Von Mensch zu Mensch gelangen die Viren über Speichel- oder Schleimtröpfchen. Beim Atmen und Sprechen, vor allem aber beim Niesen oder Husten, werden sie übertragen. Begünstigt wird die Verbreitung der Viren dadurch, dass bei dem guten Wetter im Sommer viele Menschen an einem Platz, zum Beispiel im Bier-garten, aufeinander treffen. Auch die Spielplätze sind voll und auf den Wiesen der Freibäder liegen alle dicht beieinander.

Eine Sommergrippe lässt sich nicht immer verhindern, aber es ist möglich, sich zu schützen und so das Risiko einer Erkrankung zu mindern. Viele Krankheitserreger werden beim Händeschütteln übertragen. Deshalb ist gründliches Händewaschen wichtig zum Schutz vor einer Ansteckung. Und wer bereits hustet und schnieft, sollte das möglichst abseits tun, um seine Mitmenschen nicht anzustecken.
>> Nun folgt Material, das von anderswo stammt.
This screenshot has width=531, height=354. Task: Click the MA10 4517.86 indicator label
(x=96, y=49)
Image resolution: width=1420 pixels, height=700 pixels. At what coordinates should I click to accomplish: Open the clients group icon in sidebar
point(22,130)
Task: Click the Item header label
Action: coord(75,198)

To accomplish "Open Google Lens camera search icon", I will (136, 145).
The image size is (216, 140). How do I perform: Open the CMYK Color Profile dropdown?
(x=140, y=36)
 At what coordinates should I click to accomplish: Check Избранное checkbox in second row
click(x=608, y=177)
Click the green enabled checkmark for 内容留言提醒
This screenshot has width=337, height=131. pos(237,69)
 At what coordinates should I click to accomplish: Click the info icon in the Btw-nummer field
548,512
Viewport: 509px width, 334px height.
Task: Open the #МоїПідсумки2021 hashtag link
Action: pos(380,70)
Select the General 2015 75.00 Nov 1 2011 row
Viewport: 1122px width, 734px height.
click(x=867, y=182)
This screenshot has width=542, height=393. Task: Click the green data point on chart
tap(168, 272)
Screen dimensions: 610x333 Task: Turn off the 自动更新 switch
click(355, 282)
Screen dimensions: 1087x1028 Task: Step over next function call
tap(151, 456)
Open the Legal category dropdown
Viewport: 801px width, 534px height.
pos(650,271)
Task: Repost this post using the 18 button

Wer sein Immunsystem in gesunden Zeiten trainiert, wird nachweislich seltener krank. Eine gesunde Ernährung mit viel Obst und Gemüse und ausreichend Bewegung stärken die Abwehrkräfte und helfen so, Infekten vorzubeugen. Wen es trotzdem erwischt hat, dem bleibt nur, ausreichend zu trinken, sich zu schonen und notfalls ein paar Tage das Bett zu hüten. Bei länger anhaltendem Fieber oder zusätzlichen Beschwerden sollte immer ein Arzt aufgesucht werden.